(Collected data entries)
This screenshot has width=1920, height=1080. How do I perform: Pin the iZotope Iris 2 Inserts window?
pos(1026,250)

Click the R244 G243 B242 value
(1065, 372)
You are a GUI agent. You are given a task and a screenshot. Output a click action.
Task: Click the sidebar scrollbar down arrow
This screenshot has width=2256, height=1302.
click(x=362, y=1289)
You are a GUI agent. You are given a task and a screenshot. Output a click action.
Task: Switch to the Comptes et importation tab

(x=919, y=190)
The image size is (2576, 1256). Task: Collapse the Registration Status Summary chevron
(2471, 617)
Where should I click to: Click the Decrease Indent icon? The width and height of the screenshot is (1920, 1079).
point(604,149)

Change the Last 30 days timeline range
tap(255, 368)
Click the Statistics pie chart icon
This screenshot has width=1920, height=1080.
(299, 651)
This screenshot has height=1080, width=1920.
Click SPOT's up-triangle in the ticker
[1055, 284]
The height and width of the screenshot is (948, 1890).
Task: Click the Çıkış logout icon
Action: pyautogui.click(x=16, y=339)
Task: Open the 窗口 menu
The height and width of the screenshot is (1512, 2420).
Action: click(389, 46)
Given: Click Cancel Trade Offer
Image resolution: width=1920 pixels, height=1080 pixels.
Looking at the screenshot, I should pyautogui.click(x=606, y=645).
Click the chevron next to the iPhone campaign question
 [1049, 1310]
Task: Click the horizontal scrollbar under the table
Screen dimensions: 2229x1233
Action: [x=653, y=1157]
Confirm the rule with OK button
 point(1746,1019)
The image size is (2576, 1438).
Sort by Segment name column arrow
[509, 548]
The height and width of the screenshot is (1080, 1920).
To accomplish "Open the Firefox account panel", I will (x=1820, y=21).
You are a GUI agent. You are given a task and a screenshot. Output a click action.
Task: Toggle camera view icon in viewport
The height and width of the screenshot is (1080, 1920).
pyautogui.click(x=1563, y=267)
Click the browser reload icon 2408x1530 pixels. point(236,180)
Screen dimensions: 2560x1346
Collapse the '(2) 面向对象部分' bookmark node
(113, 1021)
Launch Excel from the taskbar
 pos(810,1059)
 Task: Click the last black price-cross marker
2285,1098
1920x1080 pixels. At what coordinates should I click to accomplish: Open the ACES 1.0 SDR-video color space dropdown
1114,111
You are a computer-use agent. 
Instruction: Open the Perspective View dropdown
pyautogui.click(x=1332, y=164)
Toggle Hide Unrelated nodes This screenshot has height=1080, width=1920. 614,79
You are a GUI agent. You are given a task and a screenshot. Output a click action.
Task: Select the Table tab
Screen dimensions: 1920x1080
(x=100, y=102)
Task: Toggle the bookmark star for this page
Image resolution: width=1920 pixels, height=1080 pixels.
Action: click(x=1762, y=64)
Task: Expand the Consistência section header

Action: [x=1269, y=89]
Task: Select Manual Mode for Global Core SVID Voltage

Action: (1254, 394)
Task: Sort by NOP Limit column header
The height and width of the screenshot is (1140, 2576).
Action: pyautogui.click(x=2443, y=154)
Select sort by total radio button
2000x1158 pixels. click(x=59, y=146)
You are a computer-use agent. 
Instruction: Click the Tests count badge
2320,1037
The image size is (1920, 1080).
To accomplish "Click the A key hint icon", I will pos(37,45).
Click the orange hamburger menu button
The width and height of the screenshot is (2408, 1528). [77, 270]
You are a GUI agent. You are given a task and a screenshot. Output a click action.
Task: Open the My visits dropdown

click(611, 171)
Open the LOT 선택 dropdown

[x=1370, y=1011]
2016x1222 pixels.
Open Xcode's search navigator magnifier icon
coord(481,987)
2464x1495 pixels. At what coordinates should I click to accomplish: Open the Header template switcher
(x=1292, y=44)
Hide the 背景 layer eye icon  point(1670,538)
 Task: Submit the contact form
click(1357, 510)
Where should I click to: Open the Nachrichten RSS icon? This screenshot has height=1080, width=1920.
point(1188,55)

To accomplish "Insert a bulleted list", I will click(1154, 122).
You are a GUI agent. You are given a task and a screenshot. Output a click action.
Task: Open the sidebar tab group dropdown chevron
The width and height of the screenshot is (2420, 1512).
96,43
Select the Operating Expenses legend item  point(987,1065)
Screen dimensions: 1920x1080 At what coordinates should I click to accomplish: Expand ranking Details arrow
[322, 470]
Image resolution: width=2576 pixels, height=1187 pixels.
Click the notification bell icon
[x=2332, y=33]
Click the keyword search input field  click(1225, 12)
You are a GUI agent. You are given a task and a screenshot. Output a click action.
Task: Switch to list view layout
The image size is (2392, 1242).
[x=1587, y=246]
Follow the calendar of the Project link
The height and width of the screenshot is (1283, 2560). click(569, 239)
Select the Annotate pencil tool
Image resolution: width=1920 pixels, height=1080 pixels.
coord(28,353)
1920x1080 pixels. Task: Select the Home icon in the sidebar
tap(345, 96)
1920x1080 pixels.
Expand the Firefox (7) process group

▶ _What you are asked to do_: Using the entries above, give back exactly the line containing "Given: Click Cancel Trade Offer", the line containing "Task: Click the horizontal", and every line between them, and nothing else.

▶ _Solution to this exercise_:
Given: Click Cancel Trade Offer
Image resolution: width=1920 pixels, height=1080 pixels.
Looking at the screenshot, I should pyautogui.click(x=606, y=645).
Click the chevron next to the iPhone campaign question
 [1049, 1310]
Task: Click the horizontal scrollbar under the table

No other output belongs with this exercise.